Excerto fornecido =>

Julgais que, a não ser que ocorra um grande milagre, um homem comodista, que se mexe com relutância e sem agilidade, que não faz ginástica, pode ganhar uma competição desportiva internacional? São Paulo recorre a essa analogia, e eu também. Só lutando repetidamente – vencendo umas vezes, e outras não – em coisas pequenas, que de per si não são pecado, que não têm uma sanção moral muito forte, mas que são debilidades humanas, faltas de amor, faltas de generosidade; só uma pessoa que faz todos os dias a sua ginástica poderá dizer com verdade que, no final, terá uma vida nova. Só quem faz essa ginástica espiritual chegará à meta.
Vede o que diz São Paulo: «Nolite conformari huic sæculo, sed reformamini in novitate sensus vestri, ut probetis quæ sit voluntas Dei bona et beneplacens et perfecta»3: procurai reformar-vos com um novo sentido da vida, procurando identificar as coisas que são boas, de maior valor, mais agradáveis a Deus, mais perfeitas; e segui-as.
Não é isso que acontece no exercício físico constante, no desporto? Mais três centímetros, menos um décimo de segundo. E, de repente, um percalço: a pessoa salta e torce um tornozelo, que desastre! Talvez porque se desleixou, engordou e perdeu a forma. Meus filhos, se essa criatura, se essa alma continuar a lutar, o percalço não tem importância nenhuma. Trata-se, afinal de contas, de uma falta pequena; porque está a fazer exercício para conseguir uma marca melhor, esforçando-se em coisas que são melhores, de maior valor; em coisas que, se não se fizerem, não ofendem Deus, porque não são pecado. Assim, pouco a pouco, quase sem vos aperceberdes, para que a soberba não se intrometa, ir-vos-eis – ir-nos-emos reformando com um novo sentido da vida: «in novitate sensus», e teremos uma vida nova.
Considerai-o, cada um de vós, na sua oração pessoal, e tire cada um uma luz particular: uns, muitas luzes; outros, apenas chispas; um ou outro adormecerá e não tirará nada; mas, quando acordar, verá que sim, que tem luz. Vale a pena, meus filhos, considerar atentamente estas palavras do apóstolo.

Entradas fornecidas =>

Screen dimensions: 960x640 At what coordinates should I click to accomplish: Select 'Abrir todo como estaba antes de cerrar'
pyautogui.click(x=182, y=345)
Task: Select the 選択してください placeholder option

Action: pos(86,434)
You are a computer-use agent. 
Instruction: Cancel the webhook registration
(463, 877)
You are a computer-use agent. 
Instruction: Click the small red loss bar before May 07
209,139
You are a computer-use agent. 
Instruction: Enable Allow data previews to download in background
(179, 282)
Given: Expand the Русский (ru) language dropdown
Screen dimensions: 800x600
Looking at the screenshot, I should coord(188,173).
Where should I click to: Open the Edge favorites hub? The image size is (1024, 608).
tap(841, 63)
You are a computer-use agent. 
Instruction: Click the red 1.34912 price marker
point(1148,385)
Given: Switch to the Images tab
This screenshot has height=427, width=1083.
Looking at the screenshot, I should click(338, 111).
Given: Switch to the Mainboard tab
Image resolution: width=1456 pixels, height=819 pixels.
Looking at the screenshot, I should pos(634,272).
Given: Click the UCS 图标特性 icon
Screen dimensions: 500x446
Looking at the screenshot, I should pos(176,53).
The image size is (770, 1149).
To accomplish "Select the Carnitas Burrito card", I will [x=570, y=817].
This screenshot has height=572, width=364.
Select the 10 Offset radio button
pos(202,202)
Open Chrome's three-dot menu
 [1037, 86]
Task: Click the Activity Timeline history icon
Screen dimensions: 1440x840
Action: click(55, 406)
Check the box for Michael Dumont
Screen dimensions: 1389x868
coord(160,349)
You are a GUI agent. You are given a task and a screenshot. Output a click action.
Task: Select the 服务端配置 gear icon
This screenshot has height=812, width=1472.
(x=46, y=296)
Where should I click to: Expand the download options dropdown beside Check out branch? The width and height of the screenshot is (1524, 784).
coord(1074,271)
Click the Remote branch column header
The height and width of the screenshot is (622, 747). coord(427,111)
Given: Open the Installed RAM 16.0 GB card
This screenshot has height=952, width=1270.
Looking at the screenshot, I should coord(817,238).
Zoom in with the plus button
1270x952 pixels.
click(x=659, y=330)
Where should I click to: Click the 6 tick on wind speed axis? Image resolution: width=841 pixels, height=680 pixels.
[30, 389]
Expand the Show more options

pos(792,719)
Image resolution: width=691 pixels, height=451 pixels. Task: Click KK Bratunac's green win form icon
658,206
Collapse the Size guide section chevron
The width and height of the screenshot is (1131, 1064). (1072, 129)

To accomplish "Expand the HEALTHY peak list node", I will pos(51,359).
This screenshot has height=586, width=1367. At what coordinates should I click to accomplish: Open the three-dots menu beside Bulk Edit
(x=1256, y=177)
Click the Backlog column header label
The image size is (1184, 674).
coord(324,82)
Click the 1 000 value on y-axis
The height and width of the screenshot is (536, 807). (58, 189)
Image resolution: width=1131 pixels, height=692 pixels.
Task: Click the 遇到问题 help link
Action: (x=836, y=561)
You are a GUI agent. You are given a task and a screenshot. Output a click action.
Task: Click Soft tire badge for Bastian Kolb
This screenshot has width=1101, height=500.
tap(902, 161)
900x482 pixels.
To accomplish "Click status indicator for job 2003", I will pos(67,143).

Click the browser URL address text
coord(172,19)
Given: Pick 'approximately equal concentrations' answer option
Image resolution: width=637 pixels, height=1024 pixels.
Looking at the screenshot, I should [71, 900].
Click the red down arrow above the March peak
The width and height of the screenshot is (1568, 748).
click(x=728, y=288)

Instruções das tarefas =>
A. Responda a estas perguntas sobre o excerto:
(i) Segundo o excerto, quem chegará à meta?
(ii) Que percalço é dado como exemplo no desporto?
(iii) Onde deve cada um considerar estas palavras?
B. Extraia do excerto, por favor, o trecho entre "Julgais que, a" e "chegará à meta.", inclusive.
A listagem tem outra origem.

Respostas às tarefas =>
A.
(i) Só quem faz a ginástica espiritual.
(ii) A pessoa salta e torce um tornozelo.
(iii) Na sua oração pessoal.

B.
Julgais que, a não ser que ocorra um grande milagre, um homem comodista, que se mexe com relutância e sem agilidade, que não faz ginástica, pode ganhar uma competição desportiva internacional? São Paulo recorre a essa analogia, e eu também. Só lutando repetidamente – vencendo umas vezes, e outras não – em coisas pequenas, que de per si não são pecado, que não têm uma sanção moral muito forte, mas que são debilidades humanas, faltas de amor, faltas de generosidade; só uma pessoa que faz todos os dias a sua ginástica poderá dizer com verdade que, no final, terá uma vida nova. Só quem faz essa ginástica espiritual chegará à meta.